### What is expected
Write each entry out once more, please, precisely as shown.

### Data provided

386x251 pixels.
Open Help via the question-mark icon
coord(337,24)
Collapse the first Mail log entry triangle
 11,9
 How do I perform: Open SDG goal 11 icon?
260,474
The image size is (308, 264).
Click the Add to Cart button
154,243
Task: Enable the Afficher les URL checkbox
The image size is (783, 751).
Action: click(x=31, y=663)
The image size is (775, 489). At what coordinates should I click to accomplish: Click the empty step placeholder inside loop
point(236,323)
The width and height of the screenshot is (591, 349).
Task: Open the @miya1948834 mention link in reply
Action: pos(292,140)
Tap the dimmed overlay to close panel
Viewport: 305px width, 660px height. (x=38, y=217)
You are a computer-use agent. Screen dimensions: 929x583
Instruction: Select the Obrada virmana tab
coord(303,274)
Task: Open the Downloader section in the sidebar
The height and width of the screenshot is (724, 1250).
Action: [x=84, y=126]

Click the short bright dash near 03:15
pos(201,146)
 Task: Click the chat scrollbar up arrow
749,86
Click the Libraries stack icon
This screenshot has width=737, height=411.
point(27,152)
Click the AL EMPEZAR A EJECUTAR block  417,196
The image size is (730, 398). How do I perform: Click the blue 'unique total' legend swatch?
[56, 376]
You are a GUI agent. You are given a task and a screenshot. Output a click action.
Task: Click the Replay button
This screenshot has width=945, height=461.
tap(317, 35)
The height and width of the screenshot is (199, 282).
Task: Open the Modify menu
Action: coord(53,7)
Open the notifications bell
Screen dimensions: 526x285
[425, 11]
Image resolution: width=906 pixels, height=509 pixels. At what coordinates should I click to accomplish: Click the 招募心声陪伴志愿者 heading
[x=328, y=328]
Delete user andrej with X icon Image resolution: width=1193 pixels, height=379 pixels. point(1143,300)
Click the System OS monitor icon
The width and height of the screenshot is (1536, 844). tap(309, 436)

### Result of this task
386x251 pixels.
Open Help via the question-mark icon
coord(337,24)
Collapse the first Mail log entry triangle
 11,9
 How do I perform: Open SDG goal 11 icon?
260,474
The image size is (308, 264).
Click the Add to Cart button
154,243
Task: Enable the Afficher les URL checkbox
The image size is (783, 751).
Action: click(x=31, y=663)
The image size is (775, 489). At what coordinates should I click to accomplish: Click the empty step placeholder inside loop
point(236,323)
The width and height of the screenshot is (591, 349).
Task: Open the @miya1948834 mention link in reply
Action: pos(292,140)
Tap the dimmed overlay to close panel
Viewport: 305px width, 660px height. (x=38, y=217)
You are a computer-use agent. Screen dimensions: 929x583
Instruction: Select the Obrada virmana tab
coord(303,274)
Task: Open the Downloader section in the sidebar
The height and width of the screenshot is (724, 1250).
Action: [x=84, y=126]

Click the short bright dash near 03:15
pos(201,146)
 Task: Click the chat scrollbar up arrow
749,86
Click the Libraries stack icon
This screenshot has width=737, height=411.
point(27,152)
Click the AL EMPEZAR A EJECUTAR block  417,196
The image size is (730, 398). How do I perform: Click the blue 'unique total' legend swatch?
[56, 376]
You are a GUI agent. You are given a task and a screenshot. Output a click action.
Task: Click the Replay button
This screenshot has width=945, height=461.
tap(317, 35)
The height and width of the screenshot is (199, 282).
Task: Open the Modify menu
Action: coord(53,7)
Open the notifications bell
Screen dimensions: 526x285
[425, 11]
Image resolution: width=906 pixels, height=509 pixels. At what coordinates should I click to accomplish: Click the 招募心声陪伴志愿者 heading
[x=328, y=328]
Delete user andrej with X icon Image resolution: width=1193 pixels, height=379 pixels. point(1143,300)
Click the System OS monitor icon
The width and height of the screenshot is (1536, 844). tap(309, 436)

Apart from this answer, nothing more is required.